## ACTION ITEM
Find the lines below that contain the word "disk" and count them. Only the number should be given.

## EXTRACTED INFORMATION

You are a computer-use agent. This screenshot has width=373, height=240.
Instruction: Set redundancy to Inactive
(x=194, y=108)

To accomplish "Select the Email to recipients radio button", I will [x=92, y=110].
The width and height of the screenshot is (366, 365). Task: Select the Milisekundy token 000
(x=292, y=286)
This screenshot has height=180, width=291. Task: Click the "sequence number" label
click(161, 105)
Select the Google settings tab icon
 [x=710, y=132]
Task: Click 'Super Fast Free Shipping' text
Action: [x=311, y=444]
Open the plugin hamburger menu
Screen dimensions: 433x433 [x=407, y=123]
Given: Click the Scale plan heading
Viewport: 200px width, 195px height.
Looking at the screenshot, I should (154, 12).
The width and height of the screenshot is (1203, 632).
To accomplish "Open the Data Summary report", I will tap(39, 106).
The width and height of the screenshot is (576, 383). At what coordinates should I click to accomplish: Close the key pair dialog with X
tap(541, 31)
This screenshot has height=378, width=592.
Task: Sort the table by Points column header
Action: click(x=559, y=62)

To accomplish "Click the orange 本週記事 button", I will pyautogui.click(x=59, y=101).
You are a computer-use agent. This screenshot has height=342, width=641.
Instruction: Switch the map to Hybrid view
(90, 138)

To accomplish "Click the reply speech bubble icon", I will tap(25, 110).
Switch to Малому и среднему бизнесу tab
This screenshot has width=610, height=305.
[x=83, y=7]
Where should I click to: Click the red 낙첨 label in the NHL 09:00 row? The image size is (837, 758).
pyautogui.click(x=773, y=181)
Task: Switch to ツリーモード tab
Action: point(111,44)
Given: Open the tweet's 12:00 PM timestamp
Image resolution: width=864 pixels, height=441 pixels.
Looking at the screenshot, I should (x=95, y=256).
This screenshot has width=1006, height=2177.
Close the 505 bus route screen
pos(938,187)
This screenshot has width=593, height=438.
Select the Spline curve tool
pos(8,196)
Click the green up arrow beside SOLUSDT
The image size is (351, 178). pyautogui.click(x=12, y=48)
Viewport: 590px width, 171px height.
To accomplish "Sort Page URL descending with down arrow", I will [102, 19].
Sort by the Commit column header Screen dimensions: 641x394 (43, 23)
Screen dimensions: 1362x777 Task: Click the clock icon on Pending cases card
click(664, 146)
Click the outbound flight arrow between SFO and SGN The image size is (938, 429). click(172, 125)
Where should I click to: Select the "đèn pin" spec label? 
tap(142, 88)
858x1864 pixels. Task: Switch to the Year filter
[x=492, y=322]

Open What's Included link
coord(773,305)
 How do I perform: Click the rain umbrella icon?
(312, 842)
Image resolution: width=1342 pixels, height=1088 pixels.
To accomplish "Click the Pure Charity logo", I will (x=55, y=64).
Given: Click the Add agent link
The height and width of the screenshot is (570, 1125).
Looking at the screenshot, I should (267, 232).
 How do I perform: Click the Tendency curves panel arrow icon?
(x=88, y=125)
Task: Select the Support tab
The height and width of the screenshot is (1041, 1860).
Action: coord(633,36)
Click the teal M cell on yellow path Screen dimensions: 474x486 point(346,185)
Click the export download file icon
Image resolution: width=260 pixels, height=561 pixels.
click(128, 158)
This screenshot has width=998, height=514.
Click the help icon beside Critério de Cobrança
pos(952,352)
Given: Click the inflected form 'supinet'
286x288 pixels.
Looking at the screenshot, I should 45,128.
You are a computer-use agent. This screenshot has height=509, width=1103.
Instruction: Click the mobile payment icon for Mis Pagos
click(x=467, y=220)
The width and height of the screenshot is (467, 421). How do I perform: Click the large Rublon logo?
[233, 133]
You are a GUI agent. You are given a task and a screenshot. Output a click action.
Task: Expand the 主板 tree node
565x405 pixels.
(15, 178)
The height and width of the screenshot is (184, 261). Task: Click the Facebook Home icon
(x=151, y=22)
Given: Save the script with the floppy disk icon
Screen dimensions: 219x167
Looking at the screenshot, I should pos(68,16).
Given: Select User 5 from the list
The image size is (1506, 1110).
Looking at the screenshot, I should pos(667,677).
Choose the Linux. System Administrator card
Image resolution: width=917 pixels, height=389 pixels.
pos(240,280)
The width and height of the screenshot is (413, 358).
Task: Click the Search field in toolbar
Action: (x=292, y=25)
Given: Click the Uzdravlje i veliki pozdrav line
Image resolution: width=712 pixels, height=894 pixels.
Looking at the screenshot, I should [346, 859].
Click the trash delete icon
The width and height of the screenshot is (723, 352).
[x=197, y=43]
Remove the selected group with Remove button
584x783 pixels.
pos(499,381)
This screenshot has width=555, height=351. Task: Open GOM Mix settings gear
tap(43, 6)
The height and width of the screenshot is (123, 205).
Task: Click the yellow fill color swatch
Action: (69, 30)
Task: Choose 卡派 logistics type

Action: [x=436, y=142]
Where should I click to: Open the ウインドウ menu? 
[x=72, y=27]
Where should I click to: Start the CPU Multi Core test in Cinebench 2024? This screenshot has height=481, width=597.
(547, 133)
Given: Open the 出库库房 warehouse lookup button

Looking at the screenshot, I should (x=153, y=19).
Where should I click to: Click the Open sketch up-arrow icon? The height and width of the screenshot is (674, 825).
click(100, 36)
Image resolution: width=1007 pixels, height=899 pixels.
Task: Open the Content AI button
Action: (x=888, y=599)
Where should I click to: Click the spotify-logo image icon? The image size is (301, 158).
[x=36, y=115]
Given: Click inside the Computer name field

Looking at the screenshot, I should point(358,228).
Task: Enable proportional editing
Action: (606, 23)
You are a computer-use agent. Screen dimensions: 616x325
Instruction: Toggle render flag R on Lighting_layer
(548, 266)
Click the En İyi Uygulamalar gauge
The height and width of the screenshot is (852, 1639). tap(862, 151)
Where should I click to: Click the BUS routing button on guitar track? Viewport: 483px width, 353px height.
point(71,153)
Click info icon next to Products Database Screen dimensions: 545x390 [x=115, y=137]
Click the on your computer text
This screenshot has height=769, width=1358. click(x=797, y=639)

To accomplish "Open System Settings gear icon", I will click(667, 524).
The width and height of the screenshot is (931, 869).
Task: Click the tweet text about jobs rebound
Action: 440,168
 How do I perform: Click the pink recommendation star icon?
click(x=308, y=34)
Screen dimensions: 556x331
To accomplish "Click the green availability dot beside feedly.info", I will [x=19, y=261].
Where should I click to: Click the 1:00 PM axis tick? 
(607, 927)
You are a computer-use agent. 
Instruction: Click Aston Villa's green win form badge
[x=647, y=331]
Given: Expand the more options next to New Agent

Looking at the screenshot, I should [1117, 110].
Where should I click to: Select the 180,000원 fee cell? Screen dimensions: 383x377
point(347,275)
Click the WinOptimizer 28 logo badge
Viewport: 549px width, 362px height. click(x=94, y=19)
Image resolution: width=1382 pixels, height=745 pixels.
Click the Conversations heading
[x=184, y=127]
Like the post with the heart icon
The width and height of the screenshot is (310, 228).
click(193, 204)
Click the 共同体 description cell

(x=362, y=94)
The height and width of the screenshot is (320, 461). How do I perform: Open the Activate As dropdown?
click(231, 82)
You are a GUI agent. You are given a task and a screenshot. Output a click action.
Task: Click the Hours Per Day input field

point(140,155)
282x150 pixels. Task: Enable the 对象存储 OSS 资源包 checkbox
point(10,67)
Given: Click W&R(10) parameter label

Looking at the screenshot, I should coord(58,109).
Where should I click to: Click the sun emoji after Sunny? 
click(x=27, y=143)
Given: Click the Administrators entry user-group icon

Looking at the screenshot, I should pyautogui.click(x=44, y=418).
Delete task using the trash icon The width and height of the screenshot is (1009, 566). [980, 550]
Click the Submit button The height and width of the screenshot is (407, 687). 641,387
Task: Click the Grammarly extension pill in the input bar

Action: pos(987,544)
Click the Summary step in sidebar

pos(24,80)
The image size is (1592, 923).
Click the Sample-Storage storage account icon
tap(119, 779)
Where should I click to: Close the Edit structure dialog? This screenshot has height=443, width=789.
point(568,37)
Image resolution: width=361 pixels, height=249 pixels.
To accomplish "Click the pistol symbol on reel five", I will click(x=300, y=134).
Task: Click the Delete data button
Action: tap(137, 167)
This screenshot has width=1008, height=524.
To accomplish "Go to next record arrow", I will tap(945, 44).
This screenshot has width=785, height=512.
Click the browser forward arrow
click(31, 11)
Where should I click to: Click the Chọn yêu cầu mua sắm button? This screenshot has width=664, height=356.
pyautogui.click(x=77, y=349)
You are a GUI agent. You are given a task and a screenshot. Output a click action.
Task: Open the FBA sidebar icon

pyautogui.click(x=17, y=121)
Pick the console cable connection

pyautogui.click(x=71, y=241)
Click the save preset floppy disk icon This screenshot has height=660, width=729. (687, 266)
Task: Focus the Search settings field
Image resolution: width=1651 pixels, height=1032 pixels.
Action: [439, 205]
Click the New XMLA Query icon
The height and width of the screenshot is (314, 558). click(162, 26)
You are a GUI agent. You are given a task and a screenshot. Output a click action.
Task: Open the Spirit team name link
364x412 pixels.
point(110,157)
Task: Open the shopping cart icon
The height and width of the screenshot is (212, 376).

## EXERCISE SOLUTION
2